Triglycerides have been shown to correlate with both IR and beta cell function in the general population [22]. Moreover, ApoC3 is a key regulator of triglyceride metabolism through its inhibition of lipoprotein lipase, which, in turn, degrades circulating triglycerides. In our study, in patients with rheumatoid arthritis, circulating ApoC3 was also significantly correlated with serum triglyceride levels. However, the association of ApoC3 with IR and beta-cell dysfunction found in our study cannot be attributed to its relationship with triglycerides, as it remained significant after adjusting for triglycerides. For this reason, we believe that the association between ApoC3 and IR and beta cell function in patients with RA is direct in nature and not related to triglycerides.

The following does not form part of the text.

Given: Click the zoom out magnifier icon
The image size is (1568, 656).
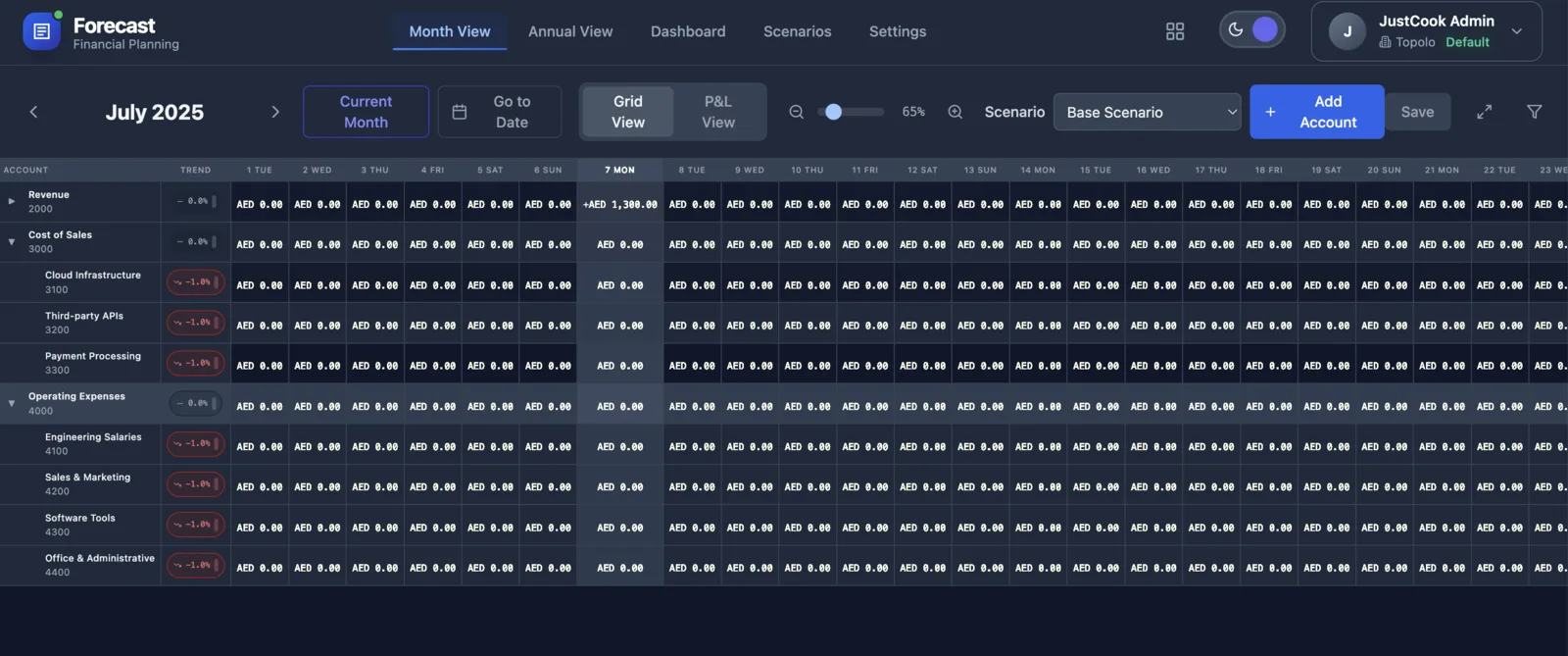Looking at the screenshot, I should pyautogui.click(x=797, y=112).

Interestingly, in our work the acute phase reactants, CRP and ESR, as well as the clinical disease activity scores, showed a positive and significant relationship with elevated ApoC3 levels. This relationship between ApoC3 and inflammation has been previously described. In this sense, in a former study, ApoC3 was identified as a novel mediator leading to alternative inflammasome activation in human monocytes [23]. Besides, although dyslipidemia is a known adverse effect of tocilizumab we did not find a relation between this drug and ApoC3 serum levels. We understand that the cross-sectional design of our study and the small number of patients receiving this drug motivate to take this result with caution.

Our work may have some clinical implications. Since ApoC3 and IR have been both related to CV disease in the general population, and they seem to be linked processes, we believe the assessment of serum levels of ApoC3 may serve as a predictor of CV disease or as an indirect marker of the presence of IR in patients with RA.

The purpose of our study focused specifically on patients with RA, the prototype of chronic inflammatory disease. For this reason, we did not include a control group of healthy individuals. It could be considered as a potential limitation of our study. We also acknowledge that this was a cross-sectional study and, hence, inferences on the direction of causality cannot be made.

Conclusion

In conclusion, ApoC3, insulin resistance, and beta-cell dysfunction are independently associated in patients with RA. We believe our findings expand to ApoC3 the understanding of the signaling pathways necessary for the development of IR and beta-cell dysfunction in this population.